(Data for locating words and elements)
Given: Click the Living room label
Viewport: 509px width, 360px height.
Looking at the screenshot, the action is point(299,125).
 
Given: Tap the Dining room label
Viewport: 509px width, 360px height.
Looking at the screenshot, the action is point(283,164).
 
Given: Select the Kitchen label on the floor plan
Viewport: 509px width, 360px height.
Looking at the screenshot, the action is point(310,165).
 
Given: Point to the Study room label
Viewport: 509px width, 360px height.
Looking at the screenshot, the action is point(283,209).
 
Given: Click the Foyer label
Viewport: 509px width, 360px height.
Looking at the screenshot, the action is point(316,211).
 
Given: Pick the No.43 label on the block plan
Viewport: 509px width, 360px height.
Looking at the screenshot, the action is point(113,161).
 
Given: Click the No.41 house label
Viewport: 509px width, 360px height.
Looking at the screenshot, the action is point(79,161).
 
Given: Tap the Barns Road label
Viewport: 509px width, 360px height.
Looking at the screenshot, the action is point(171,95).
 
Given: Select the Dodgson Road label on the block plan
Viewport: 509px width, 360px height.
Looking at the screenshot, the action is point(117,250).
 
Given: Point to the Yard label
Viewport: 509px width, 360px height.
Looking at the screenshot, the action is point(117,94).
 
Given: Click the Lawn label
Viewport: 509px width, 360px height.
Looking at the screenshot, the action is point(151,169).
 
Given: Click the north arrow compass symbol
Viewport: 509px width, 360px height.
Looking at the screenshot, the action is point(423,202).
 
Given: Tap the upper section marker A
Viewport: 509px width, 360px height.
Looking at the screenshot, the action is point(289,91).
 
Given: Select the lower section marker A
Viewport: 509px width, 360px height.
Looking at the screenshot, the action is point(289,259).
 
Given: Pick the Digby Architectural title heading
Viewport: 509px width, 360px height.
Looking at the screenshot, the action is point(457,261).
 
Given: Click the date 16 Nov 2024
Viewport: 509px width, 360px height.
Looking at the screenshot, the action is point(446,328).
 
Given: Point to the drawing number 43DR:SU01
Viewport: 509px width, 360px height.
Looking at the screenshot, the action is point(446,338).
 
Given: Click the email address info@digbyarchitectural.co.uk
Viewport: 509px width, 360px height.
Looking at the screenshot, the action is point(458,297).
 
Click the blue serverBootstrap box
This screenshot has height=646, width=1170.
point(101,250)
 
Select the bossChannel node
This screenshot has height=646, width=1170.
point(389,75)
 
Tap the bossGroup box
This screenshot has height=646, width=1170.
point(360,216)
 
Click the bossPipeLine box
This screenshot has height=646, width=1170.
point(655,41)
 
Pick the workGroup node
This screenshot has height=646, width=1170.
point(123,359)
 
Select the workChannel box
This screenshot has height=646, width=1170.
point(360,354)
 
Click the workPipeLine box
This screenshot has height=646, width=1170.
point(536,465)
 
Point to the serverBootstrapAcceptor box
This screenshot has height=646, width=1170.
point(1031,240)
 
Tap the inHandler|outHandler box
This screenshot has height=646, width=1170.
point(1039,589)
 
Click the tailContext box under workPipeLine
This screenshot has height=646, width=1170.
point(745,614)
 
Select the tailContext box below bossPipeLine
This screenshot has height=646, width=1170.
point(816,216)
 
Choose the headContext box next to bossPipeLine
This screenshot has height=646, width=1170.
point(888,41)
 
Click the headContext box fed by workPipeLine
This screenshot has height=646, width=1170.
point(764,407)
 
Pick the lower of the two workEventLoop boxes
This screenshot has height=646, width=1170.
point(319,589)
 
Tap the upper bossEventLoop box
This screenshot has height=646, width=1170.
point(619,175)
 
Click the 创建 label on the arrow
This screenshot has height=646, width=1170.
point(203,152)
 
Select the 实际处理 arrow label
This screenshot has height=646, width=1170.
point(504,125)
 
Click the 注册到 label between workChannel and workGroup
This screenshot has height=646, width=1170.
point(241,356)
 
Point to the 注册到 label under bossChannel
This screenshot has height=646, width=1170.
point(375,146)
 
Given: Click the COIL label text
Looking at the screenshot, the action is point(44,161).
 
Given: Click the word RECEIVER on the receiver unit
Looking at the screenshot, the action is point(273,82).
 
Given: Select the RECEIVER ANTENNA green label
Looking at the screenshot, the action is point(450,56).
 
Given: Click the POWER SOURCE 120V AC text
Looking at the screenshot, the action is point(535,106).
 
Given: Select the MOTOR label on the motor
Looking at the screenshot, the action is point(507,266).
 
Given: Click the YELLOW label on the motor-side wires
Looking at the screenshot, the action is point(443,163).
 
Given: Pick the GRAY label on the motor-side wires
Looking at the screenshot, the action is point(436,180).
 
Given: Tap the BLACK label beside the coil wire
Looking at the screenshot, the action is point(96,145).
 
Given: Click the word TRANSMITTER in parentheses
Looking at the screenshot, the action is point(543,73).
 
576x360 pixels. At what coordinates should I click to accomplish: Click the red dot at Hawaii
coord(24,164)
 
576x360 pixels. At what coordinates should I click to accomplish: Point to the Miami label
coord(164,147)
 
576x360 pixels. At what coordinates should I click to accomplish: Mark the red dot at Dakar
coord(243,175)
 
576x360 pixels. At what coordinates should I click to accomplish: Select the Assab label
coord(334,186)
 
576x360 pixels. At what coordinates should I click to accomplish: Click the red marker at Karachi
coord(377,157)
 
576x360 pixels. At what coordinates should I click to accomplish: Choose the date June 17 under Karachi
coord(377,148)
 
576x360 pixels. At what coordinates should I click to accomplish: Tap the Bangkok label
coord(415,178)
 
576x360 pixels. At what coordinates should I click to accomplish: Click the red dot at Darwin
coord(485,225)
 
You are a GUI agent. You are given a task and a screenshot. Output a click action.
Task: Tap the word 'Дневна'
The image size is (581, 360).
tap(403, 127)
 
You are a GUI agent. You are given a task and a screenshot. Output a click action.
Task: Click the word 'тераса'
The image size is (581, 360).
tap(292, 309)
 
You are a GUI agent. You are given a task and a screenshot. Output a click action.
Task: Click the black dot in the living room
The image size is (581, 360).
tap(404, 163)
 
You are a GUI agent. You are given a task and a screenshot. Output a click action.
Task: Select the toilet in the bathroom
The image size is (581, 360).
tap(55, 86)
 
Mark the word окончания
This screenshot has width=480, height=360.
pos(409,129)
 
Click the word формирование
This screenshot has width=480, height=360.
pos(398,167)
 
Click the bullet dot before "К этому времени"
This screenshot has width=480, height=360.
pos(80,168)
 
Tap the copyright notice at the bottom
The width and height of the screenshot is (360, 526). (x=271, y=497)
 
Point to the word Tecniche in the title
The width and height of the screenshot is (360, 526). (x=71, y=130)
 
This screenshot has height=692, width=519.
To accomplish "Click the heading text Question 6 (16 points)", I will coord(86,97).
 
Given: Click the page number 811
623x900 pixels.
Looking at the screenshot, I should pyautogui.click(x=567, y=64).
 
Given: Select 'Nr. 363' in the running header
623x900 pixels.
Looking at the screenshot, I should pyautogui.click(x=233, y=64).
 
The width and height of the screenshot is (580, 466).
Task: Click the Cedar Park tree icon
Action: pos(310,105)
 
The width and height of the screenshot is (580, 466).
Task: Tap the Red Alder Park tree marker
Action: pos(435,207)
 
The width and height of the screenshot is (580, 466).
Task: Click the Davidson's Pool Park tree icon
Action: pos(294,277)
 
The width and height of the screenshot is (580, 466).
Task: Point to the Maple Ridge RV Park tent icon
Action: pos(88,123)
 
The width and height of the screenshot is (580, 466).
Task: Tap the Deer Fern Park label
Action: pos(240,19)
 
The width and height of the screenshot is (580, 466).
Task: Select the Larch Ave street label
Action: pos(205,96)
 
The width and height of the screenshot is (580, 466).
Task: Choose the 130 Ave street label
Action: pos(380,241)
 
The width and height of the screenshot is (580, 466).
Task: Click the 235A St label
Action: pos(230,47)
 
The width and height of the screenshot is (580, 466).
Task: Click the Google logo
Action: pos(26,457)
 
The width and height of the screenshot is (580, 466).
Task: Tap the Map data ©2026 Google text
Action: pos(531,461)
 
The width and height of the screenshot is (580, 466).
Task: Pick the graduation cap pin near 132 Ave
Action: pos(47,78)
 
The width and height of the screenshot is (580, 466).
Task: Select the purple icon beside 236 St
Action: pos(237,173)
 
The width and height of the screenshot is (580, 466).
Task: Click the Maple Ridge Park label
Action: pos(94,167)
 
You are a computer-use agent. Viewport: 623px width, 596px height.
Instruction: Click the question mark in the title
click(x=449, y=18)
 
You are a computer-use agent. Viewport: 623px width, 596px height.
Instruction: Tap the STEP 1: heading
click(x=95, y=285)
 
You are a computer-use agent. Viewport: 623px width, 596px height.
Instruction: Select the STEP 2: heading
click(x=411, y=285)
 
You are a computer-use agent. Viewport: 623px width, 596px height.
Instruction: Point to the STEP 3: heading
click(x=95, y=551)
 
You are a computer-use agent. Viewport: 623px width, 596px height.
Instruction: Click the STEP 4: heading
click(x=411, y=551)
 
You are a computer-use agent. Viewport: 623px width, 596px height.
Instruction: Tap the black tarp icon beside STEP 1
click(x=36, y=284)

### EXERCISE
Can you write the lines above, from the one containing "Click the bullet" through the one containing "Action: pos(88,123)", both included, as a JSON list of strings with one string per line and blank lines left out?

### COMPLETE OUTPUT
[
  "Click the bullet dot before \"К этому времени\"",
  "This screenshot has width=480, height=360.",
  "pos(80,168)",
  "Tap the copyright notice at the bottom",
  "The width and height of the screenshot is (360, 526). (x=271, y=497)",
  "Point to the word Tecniche in the title",
  "The width and height of the screenshot is (360, 526). (x=71, y=130)",
  "This screenshot has height=692, width=519.",
  "To accomplish \"Click the heading text Question 6 (16 points)\", I will coord(86,97).",
  "Given: Click the page number 811",
  "623x900 pixels.",
  "Looking at the screenshot, I should pyautogui.click(x=567, y=64).",
  "Given: Select 'Nr. 363' in the running header",
  "623x900 pixels.",
  "Looking at the screenshot, I should pyautogui.click(x=233, y=64).",
  "The width and height of the screenshot is (580, 466).",
  "Task: Click the Cedar Park tree icon",
  "Action: pos(310,105)",
  "The width and height of the screenshot is (580, 466).",
  "Task: Tap the Red Alder Park tree marker",
  "Action: pos(435,207)",
  "The width and height of the screenshot is (580, 466).",
  "Task: Click the Davidson's Pool Park tree icon",
  "Action: pos(294,277)",
  "The width and height of the screenshot is (580, 466).",
  "Task: Point to the Maple Ridge RV Park tent icon",
  "Action: pos(88,123)"
]